Because I wonder if Wizards that go all the way in Arcane Marks... become mini-Elementals or Incarnate Elementals. ((I wonder if the reason an Incarnate Elemental summon requires a life sacrifice, is because it requires converting a whole soul into an equivalent amount of Wind? Because that's what creates or qualifies for being an Elemental; a being with a living-person-sized/shaped-soul's worth of soul, transformed into wind. i.e. This sounds like it ought to be possible to make Elementals out of animal souls or magical animal souls too. Or maybe just Apparitions.))
I've also had the odd thought of if Be'lakor is actually a corrupted Incarnate Elemental of Ulgu -- and perhaps Kairos Fateweaver and his fate-stuff is Azyr? -- or maybe he
ate an Ulgu Elemental or bound it to him or something. Probably not. Probably he's just an ancient Daemon Prince who's best magic Lore is Ulgu. But it was interesting to think about. About the possibility that the Chaos Gods tried to usurp the Winds of Magic, or maybe they gained the ability to cast magic, by corrupting Incarnate Elementals with Dhar and turning them into Daemons or Daemon Princes. Which from then on serve as a connection between the Chaos God and the Wind of Magic, allowing the Chaos God to use that Wind of Magic. This'd mean that somehow sundering the connection between a primordial Daemon Prince and their main Wind of Magic, or perma-killing said Daemon Prince, might result in weakening the Chaos God's connection to that Wind of Magic. (You'd probably have to do that many times, because I doubt they only have one linchpin, so.) (And that's assuming that they can't just cast magic the way everyone can cast magic.)
A war for, or over, magic. And a war for/over souls -- followers.
Another odd idea I had; the Gods of Law. The Gods of Chaos. The
Realm of Chaos.
I wonder if the reason the Aethyr is called the Realm of Chaos is because, in this current era, the Chaos Gods have the biggest coherent piece of the pie in the Aether. Not that they necessarily have
the biggest piece of the pie (though they might); but rather, that they have the biggest
coherent single-philosophy piece of the pie. Like a one-world-government or a single nation or philosophy trying to take over the world (even if said nation has lots of internal infighting) versus tons of nations or philosophies that allied together to oppose it.
i.e. Chaos is an overriding or new world order philosophy, as opposed to the Gods who are 'just' a big tent coalition opposing them all.
Anyway. The Gods of Law... are another way that the Aethyr (Aether? been using 2 e's rather than e and y...)

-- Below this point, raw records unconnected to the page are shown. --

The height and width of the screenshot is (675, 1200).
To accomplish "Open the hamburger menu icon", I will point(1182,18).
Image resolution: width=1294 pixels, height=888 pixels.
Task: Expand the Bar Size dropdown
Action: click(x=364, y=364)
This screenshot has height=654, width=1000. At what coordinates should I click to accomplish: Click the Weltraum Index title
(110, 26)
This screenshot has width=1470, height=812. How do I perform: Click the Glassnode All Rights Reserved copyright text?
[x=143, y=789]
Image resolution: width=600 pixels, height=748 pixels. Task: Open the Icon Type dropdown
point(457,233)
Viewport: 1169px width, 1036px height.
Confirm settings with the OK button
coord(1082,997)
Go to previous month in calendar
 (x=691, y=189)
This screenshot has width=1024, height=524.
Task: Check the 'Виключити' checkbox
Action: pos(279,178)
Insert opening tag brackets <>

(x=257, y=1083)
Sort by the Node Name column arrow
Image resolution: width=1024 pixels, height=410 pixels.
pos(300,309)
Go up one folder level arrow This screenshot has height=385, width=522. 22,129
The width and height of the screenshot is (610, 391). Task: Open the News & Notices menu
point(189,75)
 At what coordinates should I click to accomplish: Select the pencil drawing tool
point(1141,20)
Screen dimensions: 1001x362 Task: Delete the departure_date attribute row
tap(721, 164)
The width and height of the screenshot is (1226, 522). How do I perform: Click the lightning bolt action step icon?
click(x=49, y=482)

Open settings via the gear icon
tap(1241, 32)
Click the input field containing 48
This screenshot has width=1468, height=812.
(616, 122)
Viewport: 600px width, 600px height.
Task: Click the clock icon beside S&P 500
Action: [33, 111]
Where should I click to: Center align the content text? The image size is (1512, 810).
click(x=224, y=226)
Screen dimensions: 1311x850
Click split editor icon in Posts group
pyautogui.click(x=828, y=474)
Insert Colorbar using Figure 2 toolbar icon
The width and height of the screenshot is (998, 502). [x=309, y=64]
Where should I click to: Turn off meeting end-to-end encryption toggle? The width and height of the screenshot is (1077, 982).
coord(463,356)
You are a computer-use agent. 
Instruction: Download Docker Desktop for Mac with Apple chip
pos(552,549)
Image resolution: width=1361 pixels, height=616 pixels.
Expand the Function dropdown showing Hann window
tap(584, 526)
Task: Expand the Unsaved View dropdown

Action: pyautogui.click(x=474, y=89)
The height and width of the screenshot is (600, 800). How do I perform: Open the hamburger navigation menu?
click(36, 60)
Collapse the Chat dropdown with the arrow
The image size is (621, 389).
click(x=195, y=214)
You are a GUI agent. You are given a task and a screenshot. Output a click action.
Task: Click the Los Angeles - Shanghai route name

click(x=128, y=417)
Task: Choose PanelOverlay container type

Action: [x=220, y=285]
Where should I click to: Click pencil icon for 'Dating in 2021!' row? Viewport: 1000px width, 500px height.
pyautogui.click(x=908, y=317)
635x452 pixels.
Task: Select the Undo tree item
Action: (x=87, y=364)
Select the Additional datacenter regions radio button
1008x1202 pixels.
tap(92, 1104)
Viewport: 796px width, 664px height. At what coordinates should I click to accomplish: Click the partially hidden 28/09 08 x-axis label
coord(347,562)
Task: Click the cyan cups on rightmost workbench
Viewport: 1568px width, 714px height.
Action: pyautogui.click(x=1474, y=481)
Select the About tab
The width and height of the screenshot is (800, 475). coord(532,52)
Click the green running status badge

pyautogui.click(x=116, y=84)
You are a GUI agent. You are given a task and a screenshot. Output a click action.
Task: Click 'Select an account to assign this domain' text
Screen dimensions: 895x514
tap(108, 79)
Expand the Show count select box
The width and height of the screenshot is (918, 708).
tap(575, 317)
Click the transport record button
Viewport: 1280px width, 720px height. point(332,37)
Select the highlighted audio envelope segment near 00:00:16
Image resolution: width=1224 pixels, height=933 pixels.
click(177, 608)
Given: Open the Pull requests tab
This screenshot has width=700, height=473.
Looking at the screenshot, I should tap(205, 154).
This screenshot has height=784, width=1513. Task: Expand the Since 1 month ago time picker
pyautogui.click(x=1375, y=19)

could be. That is, if they had enough power, or enough influence, or whatever, they could be another unipolar movement in the Aether. You could have a world completely in the grip of the Gods of Law. And perhaps there are such worlds out there. Just as there might be other worlds out there in the grip of the Chaos Gods. (Even before 40K became a thing, there was some occasional bragging and bullshitting on the part of Daemons about how they were "so-and-so, Drinker of Worlds!" or whatnot.)